Et je n’attendais du scénario rien de spécial : quand on a un grand metteur…  J’attendais surtout de savoir exactement comment cela allait se passer concrètement : quel jour j’arrive en Espagne, en gros quoi. Quand c’est un metteur en scène qu’on adore, c’est clair en fait. Et puis apprendre l’espagnol.

Rodrigo, pourquoi Marina Foïs ?

Rodrigo Sorogoyen : J’avais besoin d’acteurs français (rires). On a commencé à réfléchir et subitement on est arrivé sur Marina que j’avais vue dans Polisse de Maïwenn. Et on l’a rencontrée…

Après la disparition de son époux, votre personnage fait le choix surprenant de rester…

M.F. : Pour moi, c’est limpide. La première fois qu’on s’est rencontré avec Rodrigo, on s’est dit que c’était aussi un film d’amour et c’est ce qui m’a plu : cette  espèce de couple qui n’a pas de projet autre que d’être avec l’autre dans la première partie.

Elle semble un petit pas en arrière. Mais à partir du moment où il disparaît, quitter l’endroit ce serait le quitter une deuxième fois. D’abord, il y a un truc très évident : il n’y a pas de corps, et donc, pas de deuil. Le père d’Estelle Mouzin, il a cherché sa fille pendant plus de 25 ans ; je pense c’est un deuil impossible. L’enterrement, symboliquement, c’est quelque chose de très important. On le voit dans le documentaire espagnol qui est consacré aux protagonistes de l’affaire dont est inspiré le film : le moment où elle va pouvoir enfin faire une tombe, récupérer les cendres… C’est symboliquement très important.

Données fournies:
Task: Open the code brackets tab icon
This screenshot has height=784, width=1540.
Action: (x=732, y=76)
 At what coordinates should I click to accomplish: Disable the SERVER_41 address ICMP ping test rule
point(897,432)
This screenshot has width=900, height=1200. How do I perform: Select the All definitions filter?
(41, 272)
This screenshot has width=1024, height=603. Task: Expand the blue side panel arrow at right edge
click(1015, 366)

Consigne 1:
Reproduisez le passage de l'entretien qui commence par « Elle semble un » et se poursuit jusqu'à « symboliquement très important. ».
Consigne 2:
Condensez sous forme de liste le paragraphe de l'entretien qui débute par « Elle semble un petit pas en arrière », en conservant ses faits essentiels.
Les enregistrements forment un matériau distinct de l'entretien.

Réponse complète 1:
Elle semble un petit pas en arrière. Mais à partir du moment où il disparaît, quitter l’endroit ce serait le quitter une deuxième fois. D’abord, il y a un truc très évident : il n’y a pas de corps, et donc, pas de deuil. Le père d’Estelle Mouzin, il a cherché sa fille pendant plus de 25 ans ; je pense c’est un deuil impossible. L’enterrement, symboliquement, c’est quelque chose de très important. On le voit dans le documentaire espagnol qui est consacré aux protagonistes de l’affaire dont est inspiré le film : le moment où elle va pouvoir enfin faire une tombe, récupérer les cendres… C’est symboliquement très important.

Réponse complète 2:
- Après la disparition de son mari, quitter l'endroit reviendrait pour le personnage à le quitter une seconde fois.
- Sans corps, le deuil est impossible.
- Le père d'Estelle Mouzin a cherché sa fille pendant plus de 25 ans, ce qui constitue selon Marina Foïs un deuil impossible.
- L'enterrement revêt une grande importance symbolique.
- Le documentaire espagnol consacré aux protagonistes de l'affaire dont s'inspire le film montre ce moment où elle peut enfin faire une tombe et récupérer les cendres.